Hence, alternative approaches towards the formulation of a quantum theory of gravity - such as string theory or loop quantum gravity (LQG) - have been proposed.
In contrast to string theory, loop quantum gravity (LQG) takes a more conservative viewpoint and quantizes gravity by introducing a new quantization technique which is non-perturbative and implements background independence - one of the central principles of general relativity -  as much as possible. As an immediate consequence of the theory, it follows that the geometry of space is quantized. This leads to the intriguing picture that space may be interpreted as a kind of a molecule consisting of elementary quantized geometrical atoms.

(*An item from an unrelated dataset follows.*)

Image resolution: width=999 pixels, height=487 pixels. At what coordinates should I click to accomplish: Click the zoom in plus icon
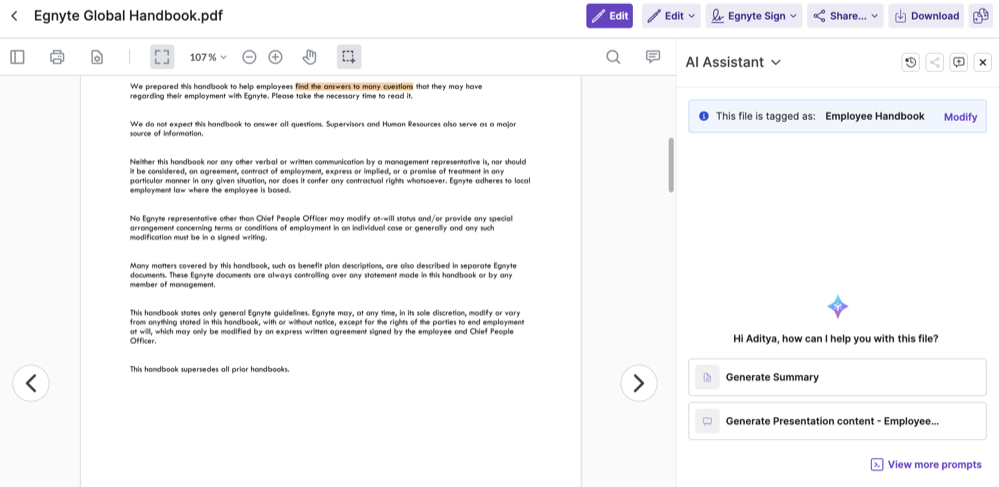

This talk is meant to provide a broad introduction to the foundations of the theory. To this end, I will discuss central aspects of the classical as well as the quantum theory. In particular, the quantum geometric operators such as area and volume will be discussed as well as some of their most important properties. Moreover, I will outline the dynamics of theory and draw connections to so-called spin foam models. Finally, I will give an overview on recent developments of the theory and possible extensions including supersymmetric field theories.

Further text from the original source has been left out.